The Audeze Mobius headphone utilizes Microchip’s IS2064GM-0L3 SoC for the Bluetooth wireless connection supporting LDAC and other audio codec interfaces. It transmits up to 990 kbps data throughput, and maintains frequency and bit depth of up to 96 kHz/24-bit. The compression and reproduction efficiency enables audio listening experiences for Bluetooth audio devices.

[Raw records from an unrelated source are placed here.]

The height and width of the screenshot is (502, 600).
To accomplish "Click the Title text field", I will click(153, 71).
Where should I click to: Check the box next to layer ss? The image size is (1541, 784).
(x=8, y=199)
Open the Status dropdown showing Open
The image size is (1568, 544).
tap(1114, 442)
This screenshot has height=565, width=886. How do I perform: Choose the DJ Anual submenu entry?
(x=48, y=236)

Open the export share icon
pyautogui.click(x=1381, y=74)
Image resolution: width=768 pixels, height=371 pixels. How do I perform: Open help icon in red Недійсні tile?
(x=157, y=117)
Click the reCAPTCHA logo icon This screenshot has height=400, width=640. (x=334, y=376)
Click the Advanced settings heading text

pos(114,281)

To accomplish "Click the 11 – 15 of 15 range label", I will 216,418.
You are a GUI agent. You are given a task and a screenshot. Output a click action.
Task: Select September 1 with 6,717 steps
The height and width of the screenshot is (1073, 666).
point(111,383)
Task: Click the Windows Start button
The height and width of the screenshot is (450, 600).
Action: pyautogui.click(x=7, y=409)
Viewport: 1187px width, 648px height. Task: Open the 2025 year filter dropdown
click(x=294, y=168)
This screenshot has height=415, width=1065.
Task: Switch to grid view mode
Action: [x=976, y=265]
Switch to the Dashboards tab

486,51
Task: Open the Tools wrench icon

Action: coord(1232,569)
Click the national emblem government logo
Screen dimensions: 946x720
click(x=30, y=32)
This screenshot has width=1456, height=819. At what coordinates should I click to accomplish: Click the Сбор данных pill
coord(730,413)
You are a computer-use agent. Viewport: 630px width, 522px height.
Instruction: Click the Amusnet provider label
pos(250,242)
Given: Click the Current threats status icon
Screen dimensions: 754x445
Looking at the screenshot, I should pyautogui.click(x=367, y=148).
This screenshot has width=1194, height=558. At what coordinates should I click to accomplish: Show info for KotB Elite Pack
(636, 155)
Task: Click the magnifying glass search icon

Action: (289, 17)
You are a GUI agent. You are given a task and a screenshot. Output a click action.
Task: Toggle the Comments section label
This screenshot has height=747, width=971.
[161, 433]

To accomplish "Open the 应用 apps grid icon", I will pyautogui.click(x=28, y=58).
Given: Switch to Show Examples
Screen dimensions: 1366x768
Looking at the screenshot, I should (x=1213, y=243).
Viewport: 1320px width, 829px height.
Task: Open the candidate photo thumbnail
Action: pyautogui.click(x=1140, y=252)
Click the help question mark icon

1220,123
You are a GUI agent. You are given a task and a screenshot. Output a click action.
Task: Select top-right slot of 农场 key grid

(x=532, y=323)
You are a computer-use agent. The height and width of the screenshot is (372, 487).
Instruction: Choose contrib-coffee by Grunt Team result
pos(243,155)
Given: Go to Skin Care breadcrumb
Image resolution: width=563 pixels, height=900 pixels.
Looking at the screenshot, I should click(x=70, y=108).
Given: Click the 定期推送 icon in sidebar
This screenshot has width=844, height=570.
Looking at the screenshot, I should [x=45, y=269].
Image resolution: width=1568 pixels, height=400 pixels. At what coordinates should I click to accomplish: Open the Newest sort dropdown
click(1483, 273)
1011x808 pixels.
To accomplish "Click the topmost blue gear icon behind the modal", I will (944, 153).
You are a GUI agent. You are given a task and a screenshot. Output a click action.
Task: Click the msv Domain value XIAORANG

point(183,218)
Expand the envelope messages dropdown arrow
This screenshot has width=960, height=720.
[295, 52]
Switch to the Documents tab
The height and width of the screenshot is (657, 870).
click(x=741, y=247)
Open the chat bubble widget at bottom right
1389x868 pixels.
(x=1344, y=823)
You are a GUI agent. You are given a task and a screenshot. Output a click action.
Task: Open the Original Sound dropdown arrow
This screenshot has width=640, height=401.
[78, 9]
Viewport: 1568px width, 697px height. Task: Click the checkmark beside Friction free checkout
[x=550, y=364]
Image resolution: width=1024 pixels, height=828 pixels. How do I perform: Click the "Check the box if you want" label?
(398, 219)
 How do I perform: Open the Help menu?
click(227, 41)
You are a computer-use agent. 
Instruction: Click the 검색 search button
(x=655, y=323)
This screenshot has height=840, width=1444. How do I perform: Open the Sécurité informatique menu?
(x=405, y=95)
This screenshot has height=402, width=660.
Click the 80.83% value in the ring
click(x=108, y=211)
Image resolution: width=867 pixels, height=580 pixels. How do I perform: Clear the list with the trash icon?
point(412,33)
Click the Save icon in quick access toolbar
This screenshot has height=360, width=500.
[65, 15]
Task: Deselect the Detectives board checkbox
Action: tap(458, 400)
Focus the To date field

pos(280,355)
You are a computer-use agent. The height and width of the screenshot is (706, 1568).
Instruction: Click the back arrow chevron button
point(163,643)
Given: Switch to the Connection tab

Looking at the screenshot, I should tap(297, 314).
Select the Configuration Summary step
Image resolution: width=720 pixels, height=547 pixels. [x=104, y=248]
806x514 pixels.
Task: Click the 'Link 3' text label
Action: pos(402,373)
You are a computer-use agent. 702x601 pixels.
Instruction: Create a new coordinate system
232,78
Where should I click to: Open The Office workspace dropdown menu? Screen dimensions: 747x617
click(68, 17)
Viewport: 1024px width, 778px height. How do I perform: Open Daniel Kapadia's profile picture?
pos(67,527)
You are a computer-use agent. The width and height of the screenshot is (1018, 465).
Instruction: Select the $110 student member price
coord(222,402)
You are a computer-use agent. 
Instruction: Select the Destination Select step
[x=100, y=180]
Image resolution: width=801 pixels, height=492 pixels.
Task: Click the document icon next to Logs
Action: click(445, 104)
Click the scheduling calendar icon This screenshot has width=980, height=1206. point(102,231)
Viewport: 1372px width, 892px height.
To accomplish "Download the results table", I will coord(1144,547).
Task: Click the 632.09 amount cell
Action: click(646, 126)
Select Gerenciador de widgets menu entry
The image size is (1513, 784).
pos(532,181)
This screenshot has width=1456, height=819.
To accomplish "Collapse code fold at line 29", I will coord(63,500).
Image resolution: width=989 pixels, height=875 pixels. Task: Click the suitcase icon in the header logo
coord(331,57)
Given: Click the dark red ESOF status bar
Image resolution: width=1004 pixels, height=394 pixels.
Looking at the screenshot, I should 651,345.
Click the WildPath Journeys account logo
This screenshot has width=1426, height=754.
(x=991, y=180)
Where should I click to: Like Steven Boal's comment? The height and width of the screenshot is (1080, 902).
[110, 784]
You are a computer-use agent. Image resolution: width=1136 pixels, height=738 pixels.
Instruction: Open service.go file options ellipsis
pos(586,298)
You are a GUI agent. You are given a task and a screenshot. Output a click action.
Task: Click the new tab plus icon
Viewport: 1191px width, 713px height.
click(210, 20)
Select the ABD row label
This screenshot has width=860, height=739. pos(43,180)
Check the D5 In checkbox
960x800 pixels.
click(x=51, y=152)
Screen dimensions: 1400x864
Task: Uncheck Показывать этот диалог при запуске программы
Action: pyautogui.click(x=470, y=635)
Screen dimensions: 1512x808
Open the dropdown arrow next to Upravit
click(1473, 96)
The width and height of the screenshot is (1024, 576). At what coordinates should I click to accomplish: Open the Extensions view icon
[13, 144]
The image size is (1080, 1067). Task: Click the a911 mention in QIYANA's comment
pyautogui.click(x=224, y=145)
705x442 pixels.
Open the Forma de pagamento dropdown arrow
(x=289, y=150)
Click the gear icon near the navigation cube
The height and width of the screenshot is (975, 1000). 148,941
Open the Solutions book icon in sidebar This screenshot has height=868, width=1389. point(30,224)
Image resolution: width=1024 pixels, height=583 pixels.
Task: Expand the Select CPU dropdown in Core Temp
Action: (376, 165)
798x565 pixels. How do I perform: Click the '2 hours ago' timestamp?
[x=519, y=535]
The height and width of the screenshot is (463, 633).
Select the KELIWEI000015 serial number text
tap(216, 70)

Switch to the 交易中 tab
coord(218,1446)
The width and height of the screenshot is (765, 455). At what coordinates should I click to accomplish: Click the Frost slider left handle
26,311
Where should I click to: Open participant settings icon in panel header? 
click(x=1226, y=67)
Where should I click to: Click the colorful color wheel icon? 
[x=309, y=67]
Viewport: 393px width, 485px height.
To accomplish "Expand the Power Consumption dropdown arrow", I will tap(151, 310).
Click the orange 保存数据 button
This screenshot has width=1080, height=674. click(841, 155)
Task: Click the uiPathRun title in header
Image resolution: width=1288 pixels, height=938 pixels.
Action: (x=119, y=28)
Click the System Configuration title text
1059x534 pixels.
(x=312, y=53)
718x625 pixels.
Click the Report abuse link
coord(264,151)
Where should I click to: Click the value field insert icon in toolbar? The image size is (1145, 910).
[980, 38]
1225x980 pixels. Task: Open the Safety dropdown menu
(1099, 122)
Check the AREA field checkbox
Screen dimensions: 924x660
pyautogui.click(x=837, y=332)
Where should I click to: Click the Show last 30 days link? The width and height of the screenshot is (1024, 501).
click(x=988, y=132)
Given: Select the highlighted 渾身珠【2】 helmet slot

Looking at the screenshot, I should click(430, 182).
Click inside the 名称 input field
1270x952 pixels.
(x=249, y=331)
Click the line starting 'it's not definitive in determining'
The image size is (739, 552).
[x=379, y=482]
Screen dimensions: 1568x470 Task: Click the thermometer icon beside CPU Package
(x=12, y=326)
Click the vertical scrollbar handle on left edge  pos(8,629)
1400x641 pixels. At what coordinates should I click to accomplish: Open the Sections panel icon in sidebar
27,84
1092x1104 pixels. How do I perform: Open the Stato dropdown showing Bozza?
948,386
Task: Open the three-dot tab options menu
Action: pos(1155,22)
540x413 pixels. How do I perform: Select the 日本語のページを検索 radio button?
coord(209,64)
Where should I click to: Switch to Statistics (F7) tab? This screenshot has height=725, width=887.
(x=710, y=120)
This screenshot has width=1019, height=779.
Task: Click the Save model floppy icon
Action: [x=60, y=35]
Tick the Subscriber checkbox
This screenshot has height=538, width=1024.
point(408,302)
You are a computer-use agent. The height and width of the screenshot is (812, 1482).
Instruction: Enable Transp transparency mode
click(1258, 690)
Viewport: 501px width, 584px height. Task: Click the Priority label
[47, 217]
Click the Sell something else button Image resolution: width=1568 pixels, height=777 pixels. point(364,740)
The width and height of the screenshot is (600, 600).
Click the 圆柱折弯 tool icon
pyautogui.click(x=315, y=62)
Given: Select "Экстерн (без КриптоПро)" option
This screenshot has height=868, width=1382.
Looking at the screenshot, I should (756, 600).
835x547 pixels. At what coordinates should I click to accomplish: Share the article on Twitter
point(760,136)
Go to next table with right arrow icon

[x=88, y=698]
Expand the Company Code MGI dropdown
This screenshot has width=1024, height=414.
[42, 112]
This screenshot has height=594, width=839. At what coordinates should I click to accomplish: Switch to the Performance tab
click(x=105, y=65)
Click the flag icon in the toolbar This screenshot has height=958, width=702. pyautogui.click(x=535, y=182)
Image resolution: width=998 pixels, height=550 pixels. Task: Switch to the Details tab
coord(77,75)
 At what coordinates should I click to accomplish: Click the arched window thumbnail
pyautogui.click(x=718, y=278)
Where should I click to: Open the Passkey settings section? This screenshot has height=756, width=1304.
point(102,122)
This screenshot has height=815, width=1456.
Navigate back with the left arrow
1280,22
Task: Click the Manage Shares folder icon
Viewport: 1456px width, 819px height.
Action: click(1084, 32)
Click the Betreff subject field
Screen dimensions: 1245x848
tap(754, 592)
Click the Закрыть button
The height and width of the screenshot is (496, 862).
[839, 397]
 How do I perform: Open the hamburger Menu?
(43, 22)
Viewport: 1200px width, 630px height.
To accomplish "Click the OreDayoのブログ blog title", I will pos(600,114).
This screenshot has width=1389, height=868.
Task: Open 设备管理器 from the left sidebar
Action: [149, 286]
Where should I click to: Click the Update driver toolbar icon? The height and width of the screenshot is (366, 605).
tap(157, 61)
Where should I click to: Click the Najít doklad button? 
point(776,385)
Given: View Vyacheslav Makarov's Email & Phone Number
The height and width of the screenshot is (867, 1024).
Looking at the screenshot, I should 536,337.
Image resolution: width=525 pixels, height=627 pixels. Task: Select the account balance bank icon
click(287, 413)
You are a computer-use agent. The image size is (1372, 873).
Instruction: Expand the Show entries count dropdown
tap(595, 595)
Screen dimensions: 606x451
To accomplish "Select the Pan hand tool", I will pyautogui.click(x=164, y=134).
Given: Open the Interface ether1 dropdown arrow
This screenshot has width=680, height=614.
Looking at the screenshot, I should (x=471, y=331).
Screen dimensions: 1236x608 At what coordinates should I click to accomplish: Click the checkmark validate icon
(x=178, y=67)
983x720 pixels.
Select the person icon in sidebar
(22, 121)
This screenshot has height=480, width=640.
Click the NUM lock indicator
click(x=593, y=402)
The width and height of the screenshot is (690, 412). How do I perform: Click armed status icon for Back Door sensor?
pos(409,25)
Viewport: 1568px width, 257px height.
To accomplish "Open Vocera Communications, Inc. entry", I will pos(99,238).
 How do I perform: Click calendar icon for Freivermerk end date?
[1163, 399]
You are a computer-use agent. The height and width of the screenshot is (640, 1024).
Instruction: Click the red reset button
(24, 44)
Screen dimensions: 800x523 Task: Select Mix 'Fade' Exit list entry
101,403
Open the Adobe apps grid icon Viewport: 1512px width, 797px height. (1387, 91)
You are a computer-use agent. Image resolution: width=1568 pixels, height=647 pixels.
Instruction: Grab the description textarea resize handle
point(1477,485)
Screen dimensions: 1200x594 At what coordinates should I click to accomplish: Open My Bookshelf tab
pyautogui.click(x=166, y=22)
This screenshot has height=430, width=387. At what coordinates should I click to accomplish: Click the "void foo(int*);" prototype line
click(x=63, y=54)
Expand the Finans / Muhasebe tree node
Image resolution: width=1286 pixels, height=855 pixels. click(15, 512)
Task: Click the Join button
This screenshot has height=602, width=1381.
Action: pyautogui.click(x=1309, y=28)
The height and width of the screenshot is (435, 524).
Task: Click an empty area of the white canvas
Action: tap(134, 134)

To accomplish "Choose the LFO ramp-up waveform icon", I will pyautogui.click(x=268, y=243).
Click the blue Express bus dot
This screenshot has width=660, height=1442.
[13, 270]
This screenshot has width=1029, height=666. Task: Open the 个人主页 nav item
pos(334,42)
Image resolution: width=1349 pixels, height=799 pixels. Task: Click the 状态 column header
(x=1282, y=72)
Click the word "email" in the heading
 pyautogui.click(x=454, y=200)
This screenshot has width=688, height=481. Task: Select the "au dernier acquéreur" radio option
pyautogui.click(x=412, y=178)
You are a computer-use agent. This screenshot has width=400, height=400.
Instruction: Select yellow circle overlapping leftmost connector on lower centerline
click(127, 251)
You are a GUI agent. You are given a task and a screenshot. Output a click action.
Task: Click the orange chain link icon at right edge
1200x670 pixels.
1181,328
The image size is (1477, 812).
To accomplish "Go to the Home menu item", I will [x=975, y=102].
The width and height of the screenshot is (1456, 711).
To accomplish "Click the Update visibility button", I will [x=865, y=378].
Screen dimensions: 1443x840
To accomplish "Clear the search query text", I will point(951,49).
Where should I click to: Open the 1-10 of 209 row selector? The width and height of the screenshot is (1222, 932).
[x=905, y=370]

The IS2064GM-0L3 SoC makes the LDAC codec available to the market of audio product vendors, and it also allows customers to utilize Microchip’s technical support and development environment to assist customers with implementation and getting to market. The LDAC codec is also integrated into the Android 8.0 Oreo operating system Bluetooth stack, making the LDAC technology available on the transmit side.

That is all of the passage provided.